I did go on to read Masks of the Illuminati and the Schrodinger's Cats books. I hung out, while playing the board game, Illuminatus!, with a bunch of Slackers (praise Bob!) who knew almost every word to all three books. Re-reading and going beyond now is a true learning experience---it's almost TOO personal to talk about here, and I'm too excited to finish the second book ASAP!!!
Posted: Mon May 06, 2013 8:28 pm
by Orlion
Hashi Lebwohl wrote:Most people think "imminentize the eschaton" means "bring about the end of the world right now"--and it does, in a literal sense--but it really means "to bring about the end of your little, personal world as you know it and usher you into a new, larger world of which you were unaware".
Nice interpretation there... reminds me of part of a description of a John Crowley book: "When the world ends, it ends somewhat differently for each soul then alive to see it; the end doesn't come all at once but passes and repasses over the world like the shivers that pass over a horse's skin."

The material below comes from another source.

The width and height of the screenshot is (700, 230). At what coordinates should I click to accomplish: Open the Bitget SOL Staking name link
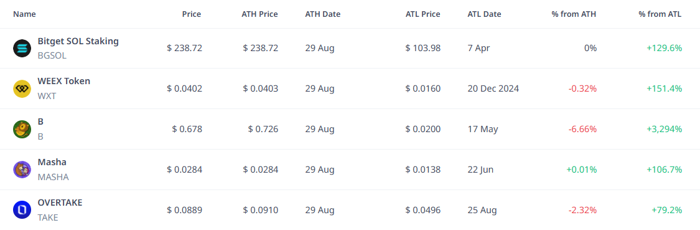(x=78, y=41)
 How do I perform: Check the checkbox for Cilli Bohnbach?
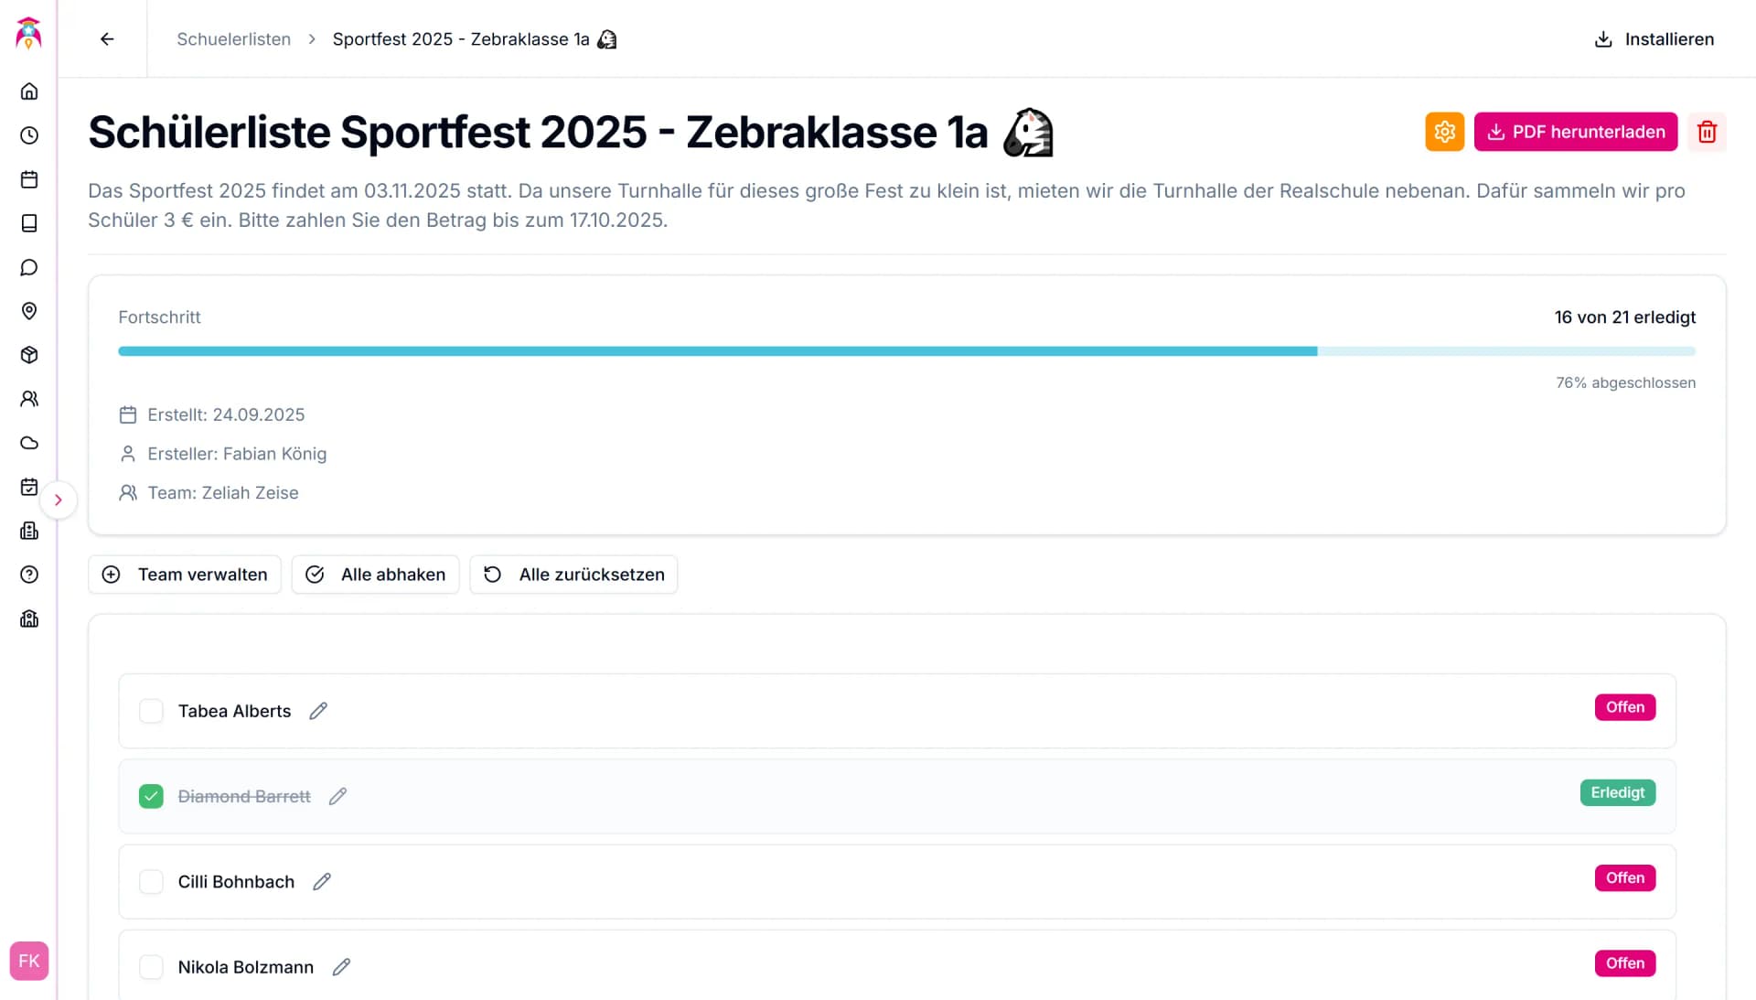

Posted: Mon May 06, 2013 9:11 pm
by Hashi Lebwohl
danlo wrote:I hung out, while playing the board game, Illuminatus!, with a bunch of Slackers (praise Bob!) who knew almost every word to all three books.
Ah, yes, the Church of the Sub-Genius. The only group that--strangely--did not make it into the classic Steve Jackson game. CotSG will also deconstruct your mind, if you let it...which I have.
Orlion wrote:Nice interpretation there... reminds me of part of a description of a John Crowley book: "When the world ends, it ends somewhat differently for each soul then alive to see it; the end doesn't come all at once but passes and repasses over the world like the shivers that pass over a horse's skin."
That is very desriptive imagery.
Reminds me also of Rorschach carrying his sign in Watchmen when the news vendor, Barney, tells him "the world didn't end yesterday" to which Rorschach responds "are you sure?".
Posted: Thu May 09, 2013 5:23 pm
by aliantha
ussusimiel wrote:aliantha wrote:Reading the book immersed me back in that era, that's for sure. You young'uns are probably missing a bunch of the in-jokes. Sorry.
Care to share with 'young'uns'
u.
I'd have to go back through the text to find examples, but Orlion's "Goodbye, Mr. Chips" reference is a pretty good one.
I kept thinking about how I would have reacted to this book if I'd read it when it first came out. I graduated from high school the year the book came out, and I was pretty naive back then. The weirdest thing I'd read at that point was Richard Brautigan's "In Watermelon Sugar" -- well, and pretty much anything Vonnegut wrote.